SOURCE RECORDS:
BEGIN

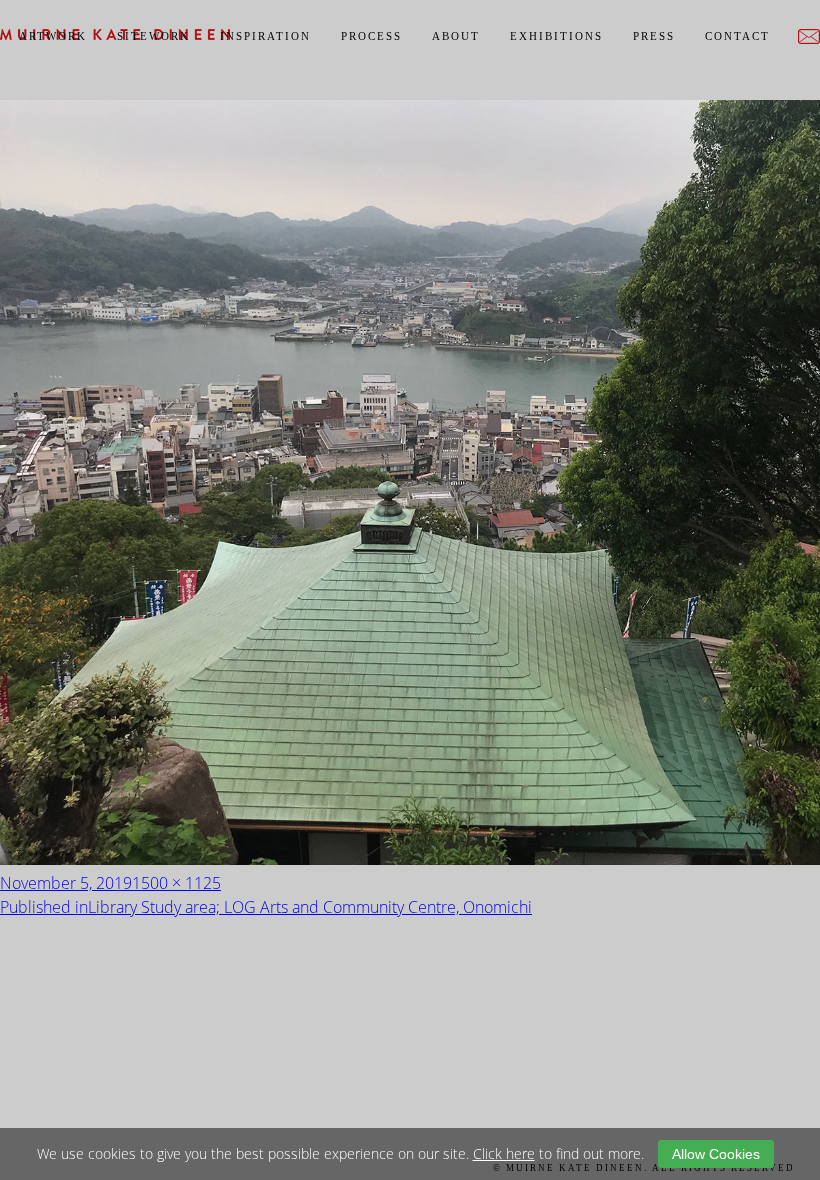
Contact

END
BEGIN

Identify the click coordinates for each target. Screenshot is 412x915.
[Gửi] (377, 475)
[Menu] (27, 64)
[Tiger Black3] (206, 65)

END
BEGIN

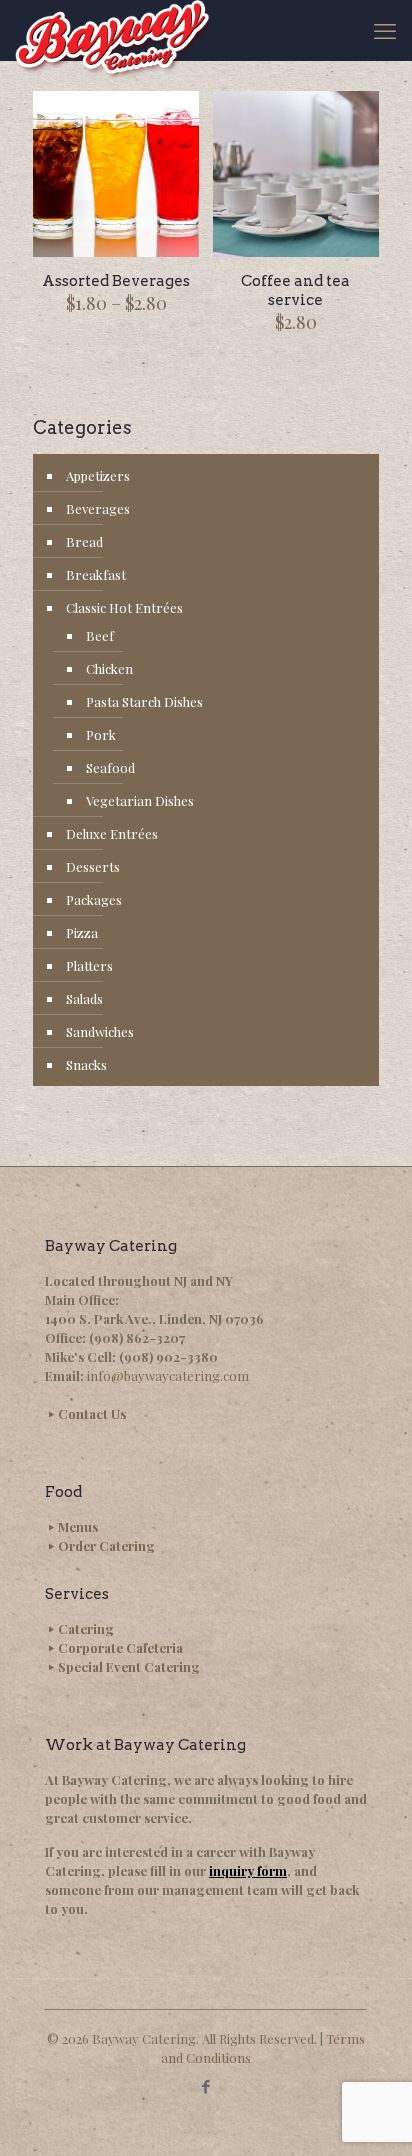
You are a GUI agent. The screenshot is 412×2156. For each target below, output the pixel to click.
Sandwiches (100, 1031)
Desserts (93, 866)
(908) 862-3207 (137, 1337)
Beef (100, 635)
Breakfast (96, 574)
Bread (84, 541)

END

WHAT TO PRODUCE: From the entries, report every line in which the string "click" occurs.

SOLVED PROBLEM:
Identify the click coordinates for each target. Screenshot is 412x915.
You are a GUI agent. The screenshot is 412×2156. For each target below, output the pixel to click.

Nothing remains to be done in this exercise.